Q: What are the chances of us being able to fly to Disneyworld Florida this August if we are fully vaccinated with two kids? Our trip was moved from April 2020.
A: I think there is a high chance that people will be able to return to the US from the second half of 2021. There will be a recognition that the U.K.’s infection rates make us a pretty good bet for admission, and the UK will certainly want to put the US on the green list as soon as possible. Your vaccination status may ease your progress in reducing the number of tests required, but I don’t think the fact that your kids haven’t been vaccinated will be a deal breaker for the US or for the vast majority of other holiday destinations.
Q: If travel re-opens this year are airports going to be ready for checking the variety of vaccination certificates/passports, Covid test results, quarantining, etc, and how will they deal with the inevitable long queues and congested terminals this will lead to?
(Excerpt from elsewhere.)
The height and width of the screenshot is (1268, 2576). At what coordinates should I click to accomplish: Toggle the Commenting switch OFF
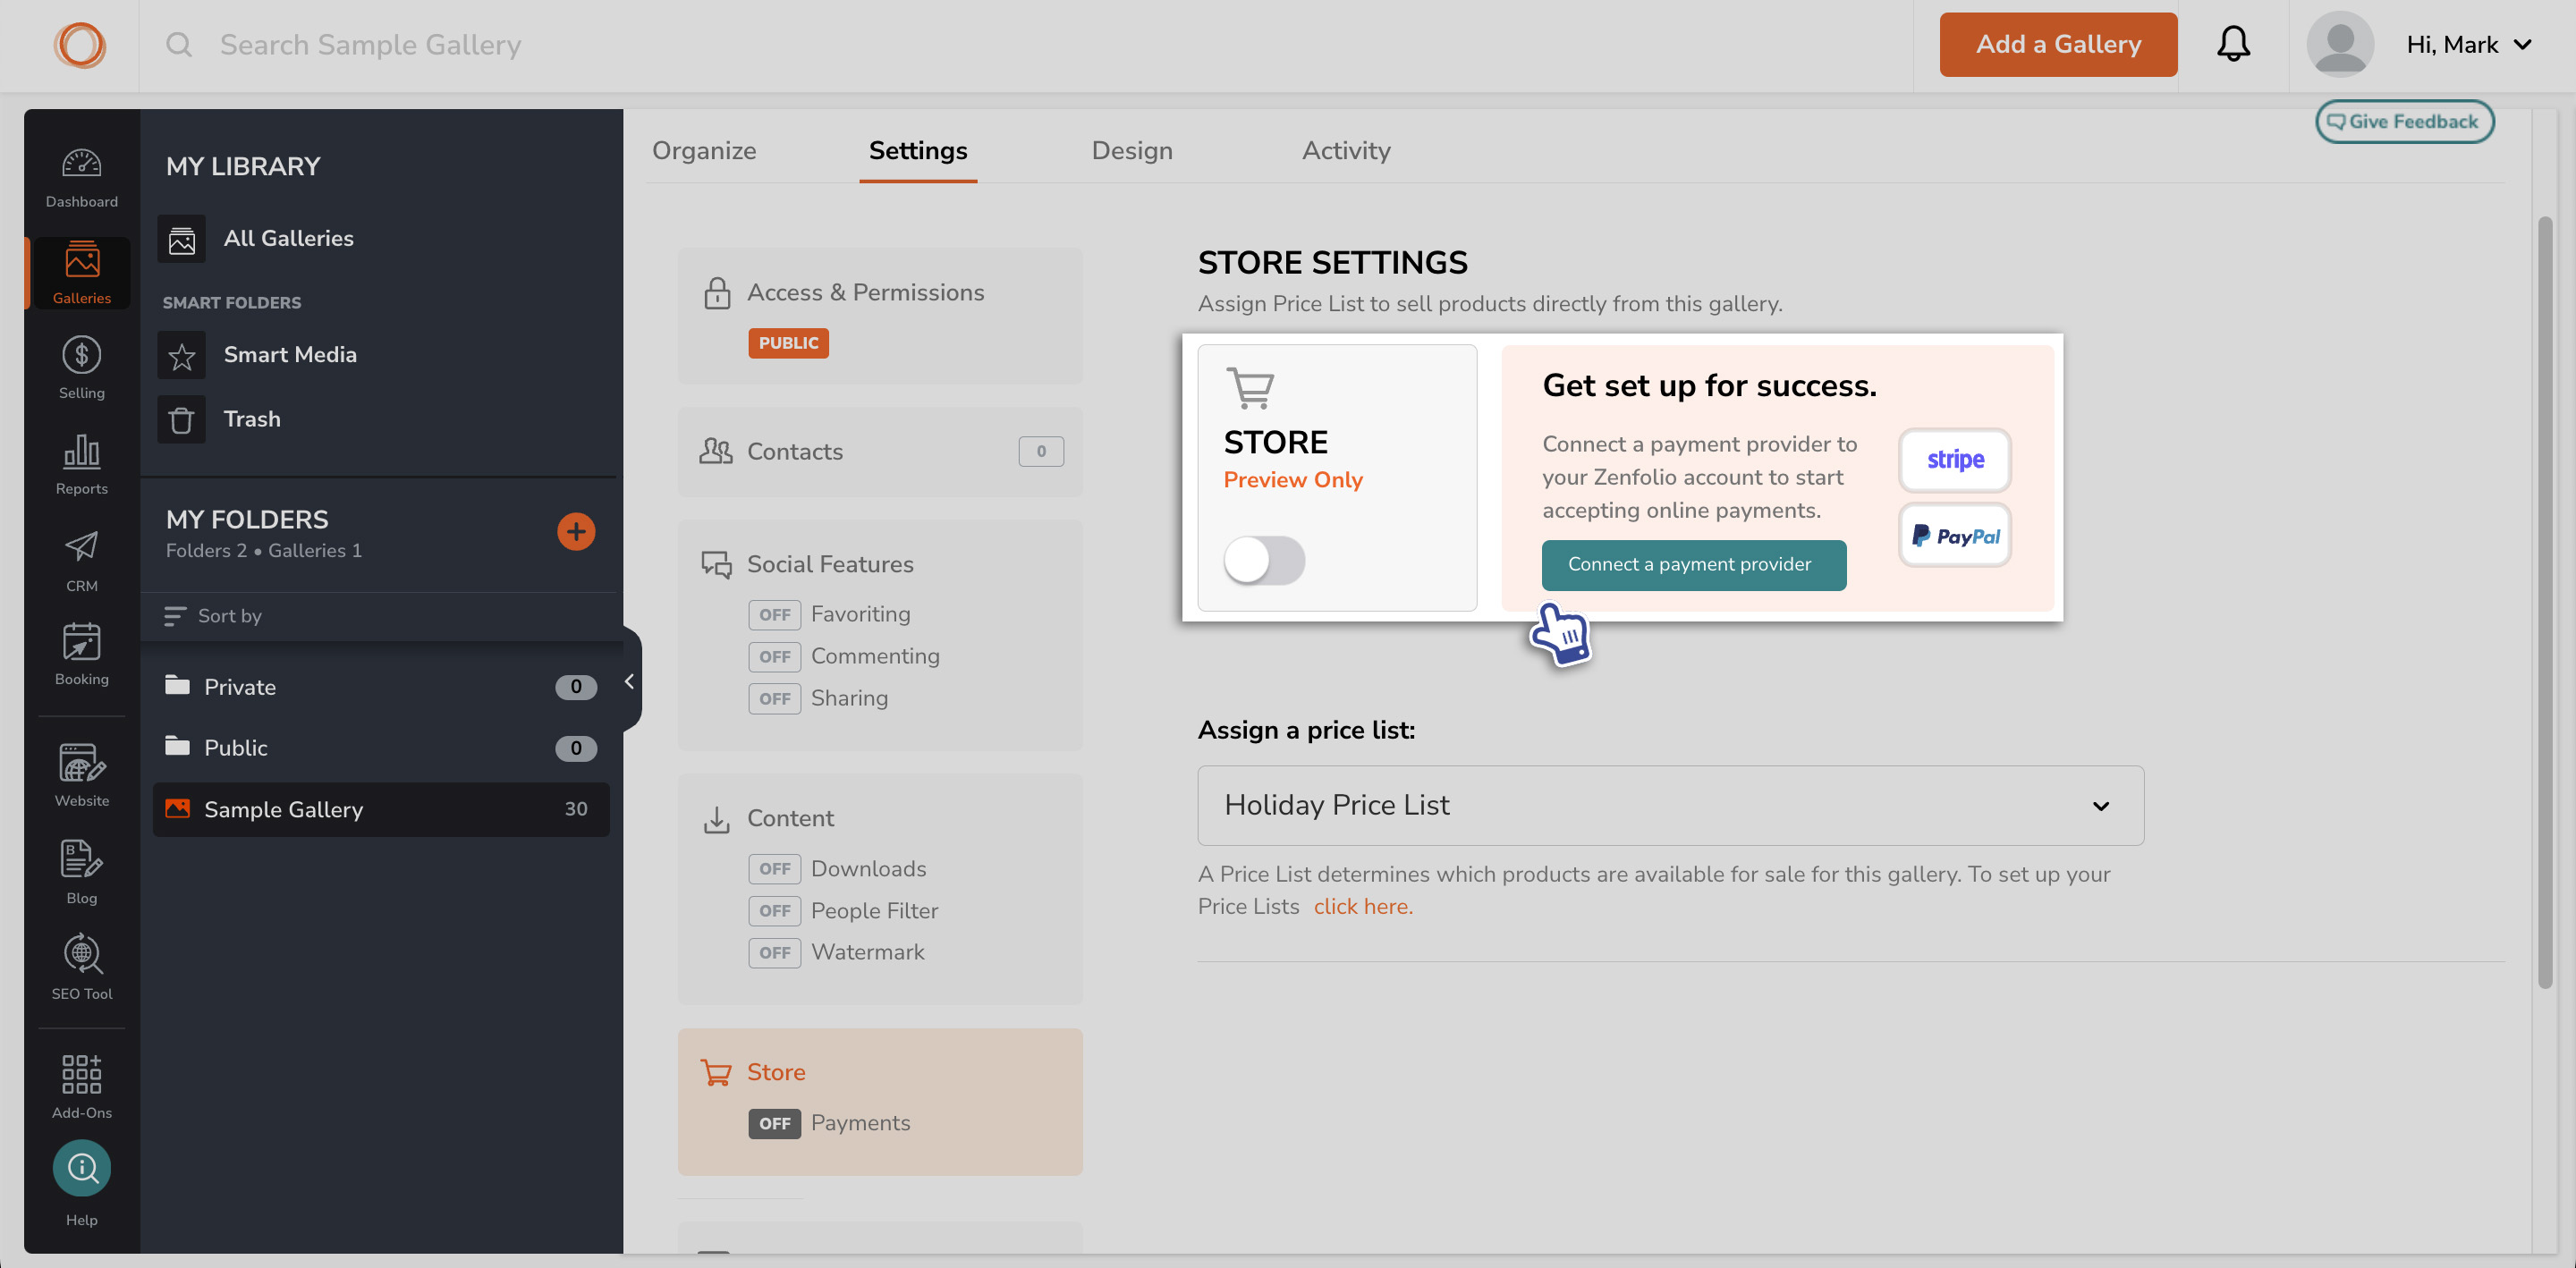pyautogui.click(x=772, y=657)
A: Very timely question, given that Heathrow’s chief executive has once again warned about the extremely long waits that some passengers are experiencing – even though the airport is handling only 10 per cent of normal numbers.
My guess is that once international travel resumes, probably on 17 May, we will find that the current very close inspection of documentation eases off – especially for arrivals from holiday destinations. But I also have to give you the government’s view which is that it will take as long as it takes and passengers will need to put up with it.